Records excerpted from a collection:

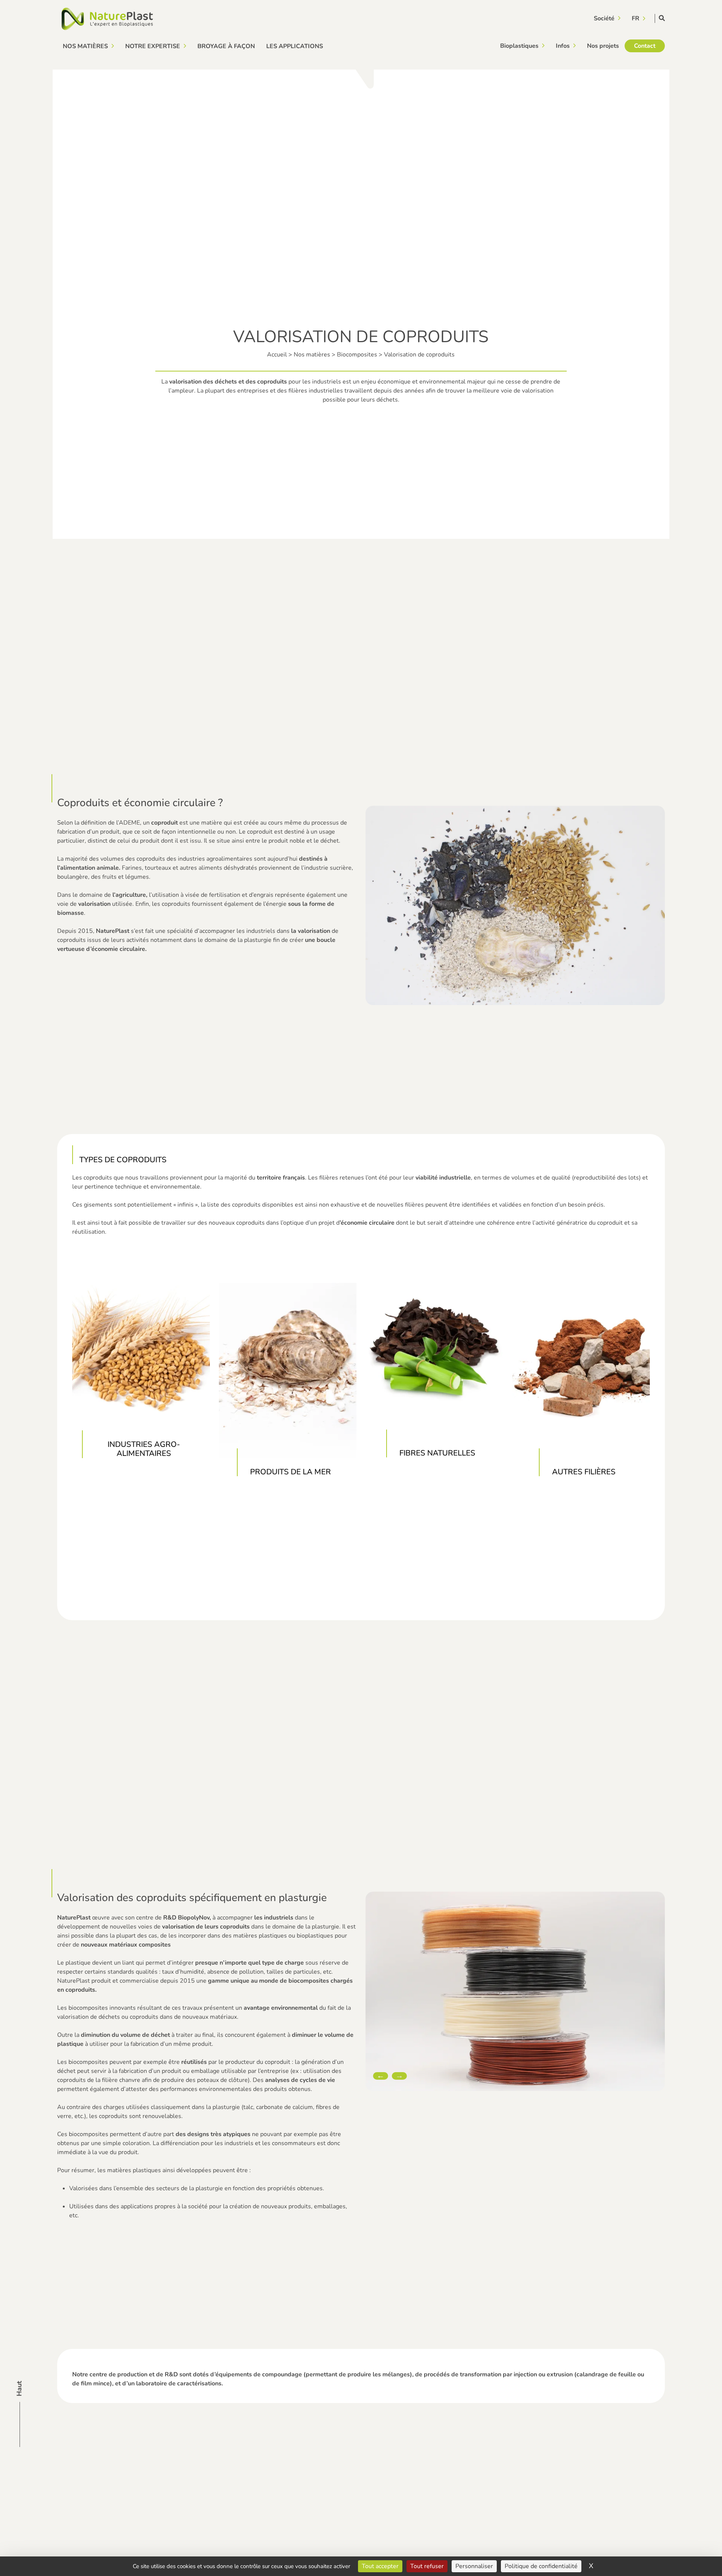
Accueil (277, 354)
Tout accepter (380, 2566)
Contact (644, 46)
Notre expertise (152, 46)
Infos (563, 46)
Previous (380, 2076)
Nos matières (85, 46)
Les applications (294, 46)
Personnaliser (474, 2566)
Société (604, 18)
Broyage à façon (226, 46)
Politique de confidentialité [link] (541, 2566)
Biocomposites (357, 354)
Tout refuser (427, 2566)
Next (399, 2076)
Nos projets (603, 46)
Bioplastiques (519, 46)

§ **Exercise description**:
Repeat, word for word, each of the records, omitting any image they hold.

§ **Reply**:
Accueil (277, 354)
Tout accepter (380, 2566)
Contact (644, 46)
Notre expertise (152, 46)
Infos (563, 46)
Previous (380, 2076)
Nos matières (85, 46)
Les applications (294, 46)
Personnaliser (474, 2566)
Société (604, 18)
Broyage à façon (226, 46)
Politique de confidentialité [link] (541, 2566)
Biocomposites (357, 354)
Tout refuser (427, 2566)
Next (399, 2076)
Nos projets (603, 46)
Bioplastiques (519, 46)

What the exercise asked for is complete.